EPPLEY FILES

Jerky Little Bastards

When I was assigned to Saint Mary’s in Elyria, Ohio, where Monsignor Newton was pastor, Catholics in that city had just built Elyria Catholic high school. Newton insisted that his curates teach religion classes in the high school a couple of times a week.  I also tried to attend the football and basketball games, which were usually played on Friday nights. 

One Friday evening, Elyria Catholic was playing a Catholic high school team in Tiffin, Ohio.  Joe Lehane, the priest director of the high school, was a good guy and a very rabid follower of the basketball team.  Our kids were enthusiastic players but not very good.  That was understandable because the school had only been in existence for a few years.  Surprisingly, they did rather well in the first half against the Tiffin team. Toward the end of the half, the refs called a couple of fouls on our team. I have to admit they were bad calls and our fans let the refs know they blew those calls.  Especially Joe Lehane, who was irate and let the refs know it.  Seeing Lehane so upset encouraged our fans to become even more vociferous.

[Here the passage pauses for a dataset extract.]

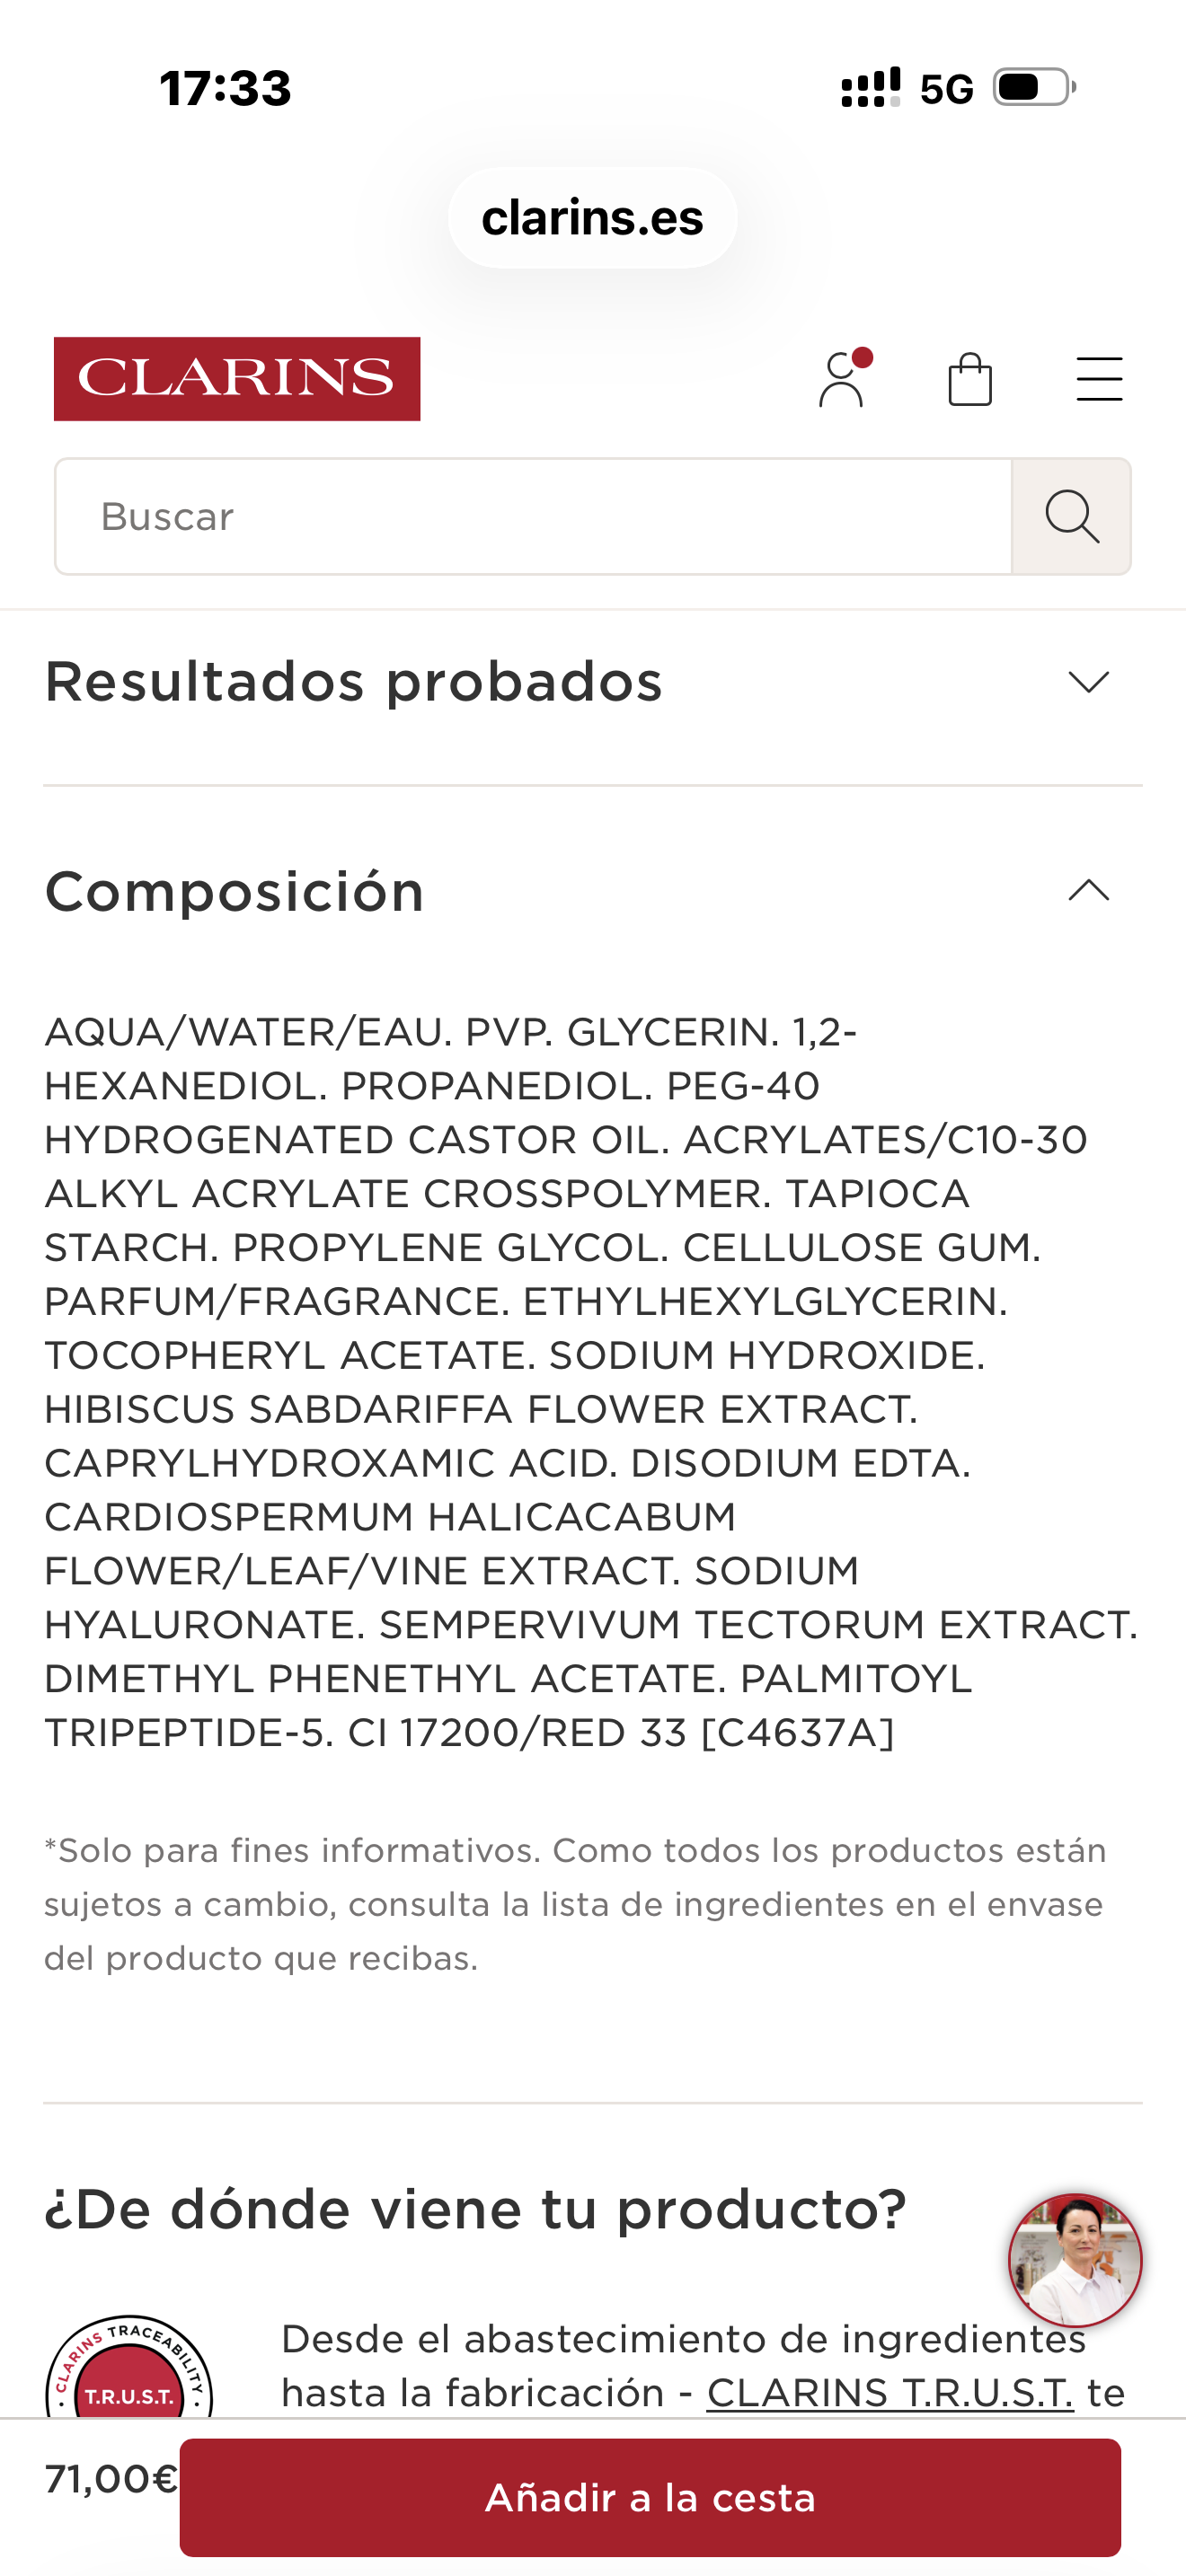Go to the Clarins logo home
1186x2576 pixels.
[237, 379]
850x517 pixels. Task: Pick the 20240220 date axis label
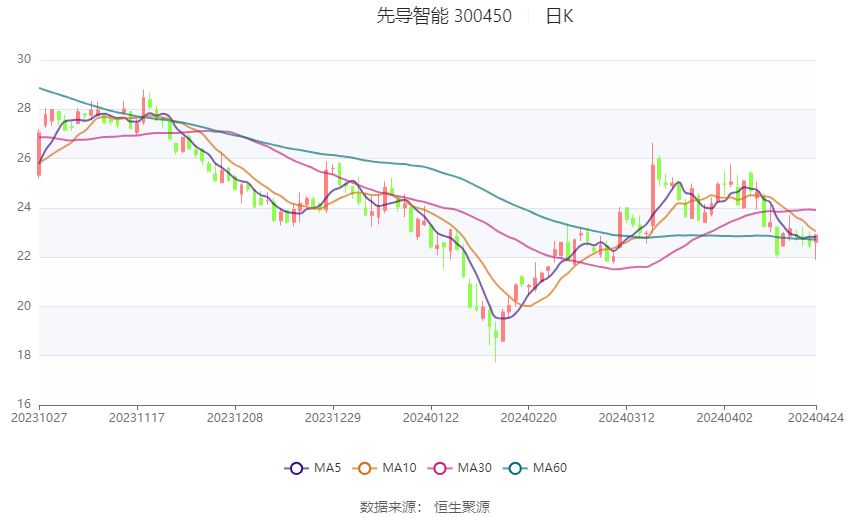[x=529, y=417]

At the half John Neary and I accompanied Lehane to a hallway where we could smoke.  Joe was still steaming.  While we were standing there, a freshman from the other team came up to Joe and said, “Hey, Fadder, you’re a poor loser.”

Joe looked at the kid and said, “Drop dead, you jerky little bastard.” The kid’s face registered shock and disbelief.  So did Neary’s face and mine.  We couldn’t believe what we had just heard.

Many years later, after I had left the active ministry, I told that story to my good friends Joe Mohar and Tony DiNardo, who howled with laughter.  We started playing cut throat racquet ball every Saturday morning in the racquet ball court in the Meridian Condominium where I live. We called ourselves “The Jerky Little Bastards.”

In the beginning I usually won because as a resident I had more court time.  But Mohar and DiNardo were quick learners and were soon very tough and competitive. One morning I broke my wrist going for a shot. The orthopedic doctor who put my wrist in a cast and ordered me to keep it there for six weeks suggested that it was an excellent time to end my racquet ball career.  Sadly, that was the end of the “Jerky Little Bastards.”